Les préfectures n'accueillent plus et ne traitent plus les demandes personnes qui désirent immatriculer un véhicule depuis le 6 novembre dernier. Tout est désormais "dématérialisé", ce qui signifie que l'acquéreur d'un véhicule a le choix : réaliser son immatriculation auprès d'un professionnel agréé, qui lui facturera la prestation ; ou bien obéir à la procédure en ligne qui vient d'être mise en place par le ministère de l'Intérieur...
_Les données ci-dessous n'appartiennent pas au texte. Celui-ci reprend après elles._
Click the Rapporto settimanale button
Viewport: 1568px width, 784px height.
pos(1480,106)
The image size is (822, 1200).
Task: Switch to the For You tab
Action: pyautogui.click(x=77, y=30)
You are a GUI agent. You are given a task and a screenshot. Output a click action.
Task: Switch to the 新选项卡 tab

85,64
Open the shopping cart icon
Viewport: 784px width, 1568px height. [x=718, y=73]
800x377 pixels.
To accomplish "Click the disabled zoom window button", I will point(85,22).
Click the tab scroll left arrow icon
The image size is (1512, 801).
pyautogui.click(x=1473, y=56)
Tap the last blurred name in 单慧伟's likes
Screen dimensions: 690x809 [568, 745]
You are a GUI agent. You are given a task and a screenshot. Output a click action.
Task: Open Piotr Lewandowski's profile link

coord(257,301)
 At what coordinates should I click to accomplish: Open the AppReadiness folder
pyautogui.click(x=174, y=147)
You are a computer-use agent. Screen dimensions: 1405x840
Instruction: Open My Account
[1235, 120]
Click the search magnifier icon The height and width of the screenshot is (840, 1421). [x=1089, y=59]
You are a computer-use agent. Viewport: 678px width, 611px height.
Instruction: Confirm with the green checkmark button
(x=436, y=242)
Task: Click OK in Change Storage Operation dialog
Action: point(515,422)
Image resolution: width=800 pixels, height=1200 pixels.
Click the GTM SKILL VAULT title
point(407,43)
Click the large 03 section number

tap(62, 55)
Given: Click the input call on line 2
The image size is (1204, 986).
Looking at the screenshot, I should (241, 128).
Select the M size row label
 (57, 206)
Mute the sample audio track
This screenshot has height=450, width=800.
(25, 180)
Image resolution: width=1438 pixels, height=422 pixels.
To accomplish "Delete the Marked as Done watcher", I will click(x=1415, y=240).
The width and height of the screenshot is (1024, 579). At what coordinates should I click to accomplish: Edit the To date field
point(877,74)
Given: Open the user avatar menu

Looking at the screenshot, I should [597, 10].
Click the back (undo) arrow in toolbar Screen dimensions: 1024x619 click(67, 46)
Au lieu de 100 préfectures, ce sont désormais 5 sites ressources qui se chargent de traiter l'ensemble des dossiers d'immatriculations. Marie-Line Mistretta secrétaire générale adjointe de FO Préfectures, s'est elle-même rendue sur l'un de ces sites (appelé Cert), à Clermont-Ferrand (63) : "On ne répond pas à la demande de l'usager" explique t-elle, "les stocks de dossiers dématérialisés se constituent".

Selon Mme Mistretta, plusieurs problèmes se cumuleraient. Premièrement, les usagers eux-mêmes auraient du mal à se connecter sur les sites officiels, tandis que leurs demandes arriveraient aussi souvent incomplètes, du fait notamment de leur complexité. D'autre part, "nous avions toujours dit que cela serait un nouveau métier pour nos collègues", or, "les formations sont insuffisantes" d'après la secrétaire générale adjointe.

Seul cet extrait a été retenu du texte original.